Sunday, September 14, 2014

An Introduction


Why am I here? That's the question you're asking yourself, if you're bothering to read any of this. To be honest, I'm not sure why anyone would; angsty 18-year-old starts college and searches for his identity while listening to sappy music (tonight it's Trove Lo, in case you were wondering). Not the most original thing that's ever been done.

But it's my story, so I suppose I'll tell it. Maybe. The truth is, I've tried a few of these things before and have never had the heart to keep up with them, but maybe now that the whole personality crisis is reaching critical mass I'll actually have something to say.

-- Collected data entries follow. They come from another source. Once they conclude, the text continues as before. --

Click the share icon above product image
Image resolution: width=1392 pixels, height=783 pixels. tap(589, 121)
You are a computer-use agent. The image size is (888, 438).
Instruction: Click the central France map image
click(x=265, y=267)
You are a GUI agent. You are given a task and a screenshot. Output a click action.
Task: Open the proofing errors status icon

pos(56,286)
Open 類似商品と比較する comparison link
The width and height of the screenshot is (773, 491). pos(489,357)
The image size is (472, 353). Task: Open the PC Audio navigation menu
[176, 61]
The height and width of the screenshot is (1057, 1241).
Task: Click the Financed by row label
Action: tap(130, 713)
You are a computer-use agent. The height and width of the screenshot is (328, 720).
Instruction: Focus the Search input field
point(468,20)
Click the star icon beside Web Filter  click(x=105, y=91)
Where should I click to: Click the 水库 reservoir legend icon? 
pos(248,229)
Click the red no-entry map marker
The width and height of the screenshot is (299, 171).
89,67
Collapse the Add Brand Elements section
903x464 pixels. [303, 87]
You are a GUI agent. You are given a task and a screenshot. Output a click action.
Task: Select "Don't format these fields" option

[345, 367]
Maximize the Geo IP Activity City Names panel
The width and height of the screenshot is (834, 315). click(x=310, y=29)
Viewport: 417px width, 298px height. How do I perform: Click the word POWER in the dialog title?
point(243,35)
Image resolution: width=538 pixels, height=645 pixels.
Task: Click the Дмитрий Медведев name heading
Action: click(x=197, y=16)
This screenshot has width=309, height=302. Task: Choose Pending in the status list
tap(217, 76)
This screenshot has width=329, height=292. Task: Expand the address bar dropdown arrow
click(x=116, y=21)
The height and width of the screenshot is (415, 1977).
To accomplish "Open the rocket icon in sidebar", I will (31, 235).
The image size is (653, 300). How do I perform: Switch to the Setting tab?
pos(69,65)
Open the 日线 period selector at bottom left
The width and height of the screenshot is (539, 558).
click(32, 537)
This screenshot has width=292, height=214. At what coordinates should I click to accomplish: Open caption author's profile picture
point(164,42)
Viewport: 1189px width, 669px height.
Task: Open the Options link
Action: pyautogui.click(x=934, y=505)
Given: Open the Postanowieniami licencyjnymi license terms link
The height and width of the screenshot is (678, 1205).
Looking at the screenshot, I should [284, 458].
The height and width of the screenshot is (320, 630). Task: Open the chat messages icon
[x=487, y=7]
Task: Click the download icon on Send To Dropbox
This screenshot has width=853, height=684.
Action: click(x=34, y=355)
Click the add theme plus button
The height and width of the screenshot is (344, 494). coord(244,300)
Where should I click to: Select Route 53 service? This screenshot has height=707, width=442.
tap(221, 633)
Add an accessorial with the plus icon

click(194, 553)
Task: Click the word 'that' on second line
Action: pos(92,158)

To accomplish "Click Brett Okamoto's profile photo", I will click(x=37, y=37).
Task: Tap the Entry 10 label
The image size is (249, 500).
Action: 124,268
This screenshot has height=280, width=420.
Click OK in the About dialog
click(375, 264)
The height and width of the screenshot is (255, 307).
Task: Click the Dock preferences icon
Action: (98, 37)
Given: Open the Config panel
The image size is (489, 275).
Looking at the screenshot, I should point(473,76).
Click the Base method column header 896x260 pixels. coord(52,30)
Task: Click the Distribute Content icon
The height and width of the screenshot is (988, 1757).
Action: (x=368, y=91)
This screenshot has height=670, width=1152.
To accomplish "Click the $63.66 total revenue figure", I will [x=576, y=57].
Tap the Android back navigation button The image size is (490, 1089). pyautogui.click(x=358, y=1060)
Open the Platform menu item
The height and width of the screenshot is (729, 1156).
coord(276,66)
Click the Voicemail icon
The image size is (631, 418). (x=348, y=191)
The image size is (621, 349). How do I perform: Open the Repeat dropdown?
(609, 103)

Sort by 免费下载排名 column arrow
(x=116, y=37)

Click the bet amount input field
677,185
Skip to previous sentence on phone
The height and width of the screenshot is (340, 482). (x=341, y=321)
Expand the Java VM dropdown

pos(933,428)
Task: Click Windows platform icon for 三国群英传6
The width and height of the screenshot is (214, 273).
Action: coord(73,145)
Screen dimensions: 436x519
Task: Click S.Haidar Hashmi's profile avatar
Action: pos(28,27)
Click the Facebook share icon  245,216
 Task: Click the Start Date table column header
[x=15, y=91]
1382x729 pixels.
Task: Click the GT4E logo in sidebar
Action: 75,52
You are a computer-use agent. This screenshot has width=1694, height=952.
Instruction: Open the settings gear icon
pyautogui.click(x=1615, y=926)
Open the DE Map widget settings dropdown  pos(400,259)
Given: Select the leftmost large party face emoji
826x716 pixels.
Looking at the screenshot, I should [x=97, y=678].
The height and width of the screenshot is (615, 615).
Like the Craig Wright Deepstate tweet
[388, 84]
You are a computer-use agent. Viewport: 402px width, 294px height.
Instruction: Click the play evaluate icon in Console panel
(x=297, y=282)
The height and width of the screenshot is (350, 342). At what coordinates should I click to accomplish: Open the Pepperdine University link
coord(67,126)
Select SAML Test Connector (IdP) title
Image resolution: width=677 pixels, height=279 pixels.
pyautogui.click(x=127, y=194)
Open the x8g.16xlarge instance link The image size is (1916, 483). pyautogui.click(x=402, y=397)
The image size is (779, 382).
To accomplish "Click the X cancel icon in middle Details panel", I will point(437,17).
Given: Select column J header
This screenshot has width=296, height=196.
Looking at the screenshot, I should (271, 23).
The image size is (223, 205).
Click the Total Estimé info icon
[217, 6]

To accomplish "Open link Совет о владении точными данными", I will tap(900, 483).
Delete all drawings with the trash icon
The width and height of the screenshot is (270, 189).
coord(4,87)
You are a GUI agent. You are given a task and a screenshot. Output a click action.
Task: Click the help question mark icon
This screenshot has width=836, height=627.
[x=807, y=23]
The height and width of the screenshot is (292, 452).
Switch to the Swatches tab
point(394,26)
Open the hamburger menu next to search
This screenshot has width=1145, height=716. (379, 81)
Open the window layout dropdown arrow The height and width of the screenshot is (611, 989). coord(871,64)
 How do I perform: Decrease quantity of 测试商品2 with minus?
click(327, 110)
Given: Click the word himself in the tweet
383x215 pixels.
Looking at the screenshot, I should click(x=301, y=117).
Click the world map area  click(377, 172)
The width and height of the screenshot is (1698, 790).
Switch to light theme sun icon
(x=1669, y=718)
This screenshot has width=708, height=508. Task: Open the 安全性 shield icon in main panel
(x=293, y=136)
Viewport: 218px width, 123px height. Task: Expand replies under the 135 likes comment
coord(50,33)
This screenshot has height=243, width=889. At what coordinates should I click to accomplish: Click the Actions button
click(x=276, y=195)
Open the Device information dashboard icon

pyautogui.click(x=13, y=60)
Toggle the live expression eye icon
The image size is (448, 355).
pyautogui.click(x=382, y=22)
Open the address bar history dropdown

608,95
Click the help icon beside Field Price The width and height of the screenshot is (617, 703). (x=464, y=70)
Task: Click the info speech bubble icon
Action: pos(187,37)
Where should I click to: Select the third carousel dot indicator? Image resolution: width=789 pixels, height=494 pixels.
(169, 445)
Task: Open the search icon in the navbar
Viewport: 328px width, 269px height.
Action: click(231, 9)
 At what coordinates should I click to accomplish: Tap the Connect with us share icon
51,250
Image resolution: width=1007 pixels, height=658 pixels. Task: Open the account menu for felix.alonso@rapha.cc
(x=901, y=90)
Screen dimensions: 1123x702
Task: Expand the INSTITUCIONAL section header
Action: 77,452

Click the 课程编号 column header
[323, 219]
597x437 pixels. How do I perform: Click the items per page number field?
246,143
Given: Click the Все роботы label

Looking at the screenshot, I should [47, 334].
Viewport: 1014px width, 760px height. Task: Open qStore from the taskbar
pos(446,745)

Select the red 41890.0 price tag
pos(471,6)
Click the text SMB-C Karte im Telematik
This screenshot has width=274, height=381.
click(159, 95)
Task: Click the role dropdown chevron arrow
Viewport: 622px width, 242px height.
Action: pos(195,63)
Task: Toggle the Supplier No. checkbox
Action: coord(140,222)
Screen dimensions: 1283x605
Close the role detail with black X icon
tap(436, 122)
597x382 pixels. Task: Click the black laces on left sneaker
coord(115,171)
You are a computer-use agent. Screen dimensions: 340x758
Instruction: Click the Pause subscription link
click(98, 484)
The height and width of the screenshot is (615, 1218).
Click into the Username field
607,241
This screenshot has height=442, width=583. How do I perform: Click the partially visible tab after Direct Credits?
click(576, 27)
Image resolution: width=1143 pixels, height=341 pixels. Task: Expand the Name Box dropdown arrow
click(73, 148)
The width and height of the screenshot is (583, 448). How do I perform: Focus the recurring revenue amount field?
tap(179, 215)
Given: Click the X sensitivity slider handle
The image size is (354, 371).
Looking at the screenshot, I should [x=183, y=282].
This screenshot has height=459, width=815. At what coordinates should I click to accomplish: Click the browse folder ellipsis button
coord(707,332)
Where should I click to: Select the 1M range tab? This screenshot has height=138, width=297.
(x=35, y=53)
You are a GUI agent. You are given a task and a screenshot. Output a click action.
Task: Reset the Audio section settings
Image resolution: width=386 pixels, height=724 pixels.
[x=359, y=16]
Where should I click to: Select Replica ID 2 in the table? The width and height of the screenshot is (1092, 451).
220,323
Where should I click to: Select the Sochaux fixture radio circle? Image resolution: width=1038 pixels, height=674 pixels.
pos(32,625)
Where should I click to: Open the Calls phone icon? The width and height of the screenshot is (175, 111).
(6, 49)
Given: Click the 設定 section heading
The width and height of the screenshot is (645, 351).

We should start with a couple of ground rules:

1. You will never see my face

2. You will never know my last name

3. You will never be privy to exact details of my life, which just can't be given

4. I will be unflinchingly honest

The first three conditions are there to honor the fourth. Sort of hard to bare your soul if any old person can look you up on Facebook. And in my situation, that would be a very bad thing. My family has an image thing. Don't ask.

So, who am I? I am Cyprian. I am, as previously stated, 18 years old, and as of August 25 I am a freshman in college. It's sort of funny, the way that worked out; I spent a lifetime swearing I'd get out of Virginia, and then I went to a college an hour from my house. Maybe I wasn't quite ready to make the jump. I'm not sure why. I mean, I don't even particularly like many of my family members, though the ones I do care for are amazing.

And what a mess that whole arrangement is. I'm tempted to leave it for another post, so for now it will suffice to say that I am the third of four children. There is 24-year-old David, the bane of my existence; 19-year-old James, the pride of my mother; and 11-year-old Catherine, the light of my life. There really aren't words to describe how wonderful that girl is. And it's pretty remarkable given who she has for parents.

My family is not what a family should be. And I have to be honest, that I'm shaking as I write these words, because my parents would be so furious to know I was penning them. If they ever found out, I don't know what they'd do--cutting me off would probably be the least of it. I'm committing the cardinal sin that can never be forgiven in the House of V: airing the dirty laundry. It's tacky. It's undignified. And damn it, I have to do it. Because the weight of pretending that everything is perfect, that I'm perfect, is too much for me to handle without imploding under the pressure. And even if no one ever reads this, and even if some anonymous page on the Internet is the only place I'm ever able to do it, I'll still know that somewhere, at some time, I told the truth.

And that somewhere really has to be here, because where else could it be? There's no friend who can be trusted not to tell, no classmate who wouldn't hear my last name and be texting my secrets away before I could even finish revealing them. The secrets. So many secrets. When you're raised among them, you think they're normal, which is probably why hiding my sexuality came so naturally. My father and oldest brother are away at a "leadership summit" that is actually a rehab; my stepmother has a "colleague" who is actually her lover, and she thinks no one knows when they retreat to my father's bed; I am a "straight boy" who actually yearns for another boy's touch, and have for years. I've known since I was 12. And I've known to hide it since I was 12.

My father is where he is, after all, in part because of denouncing people like me as immoral, as misguided or abnormal or divergent. And maybe he hasn't agreed with the people who say we're hellbound, or possessed by the devil, but he hasn't disagreed with them, either. See how that works?

And all of this is quite fitting, because he does not love me. Now, I know what you're thinking: "That's crazy. It's natural to feel disconnected from your parent at your age. All fathers love their sons."

You're wrong. And you don't know how we are.

I nearly died a year ago next month--long story, and for another day--and he was completely unmoved. Like, to the point that people commented on it. In private, of course. In public, he was the picture of a concerned parent. Then again, in public I had pneumonia. In public, there was no suicide attempt.

So I'm gay. I'm hoping that, now there's some distance between my family and me, I can explore my sexuality a bit and fulfill these desires that have gone unmet for so long, but I always have to advance with caution. I tried, once, with a boy at my high school, and got badly burned. And the long arm of my family lurks everywhere. In this community. In this state. In history.

Gosh, we're an awful group of people. I'm haunted all the time by the fact of my birth. That I came from them, sired from an amoral father upon an insane mother. That I'm descended from a group of people who passed the whip from one generation to another, and ever terrified that one day it will fall into my hands. Do you get to decide what you are? If you're born to evil, do you have to be evil?

And on that happy note, I need to go to bed. If you made it through that, there will be more to come.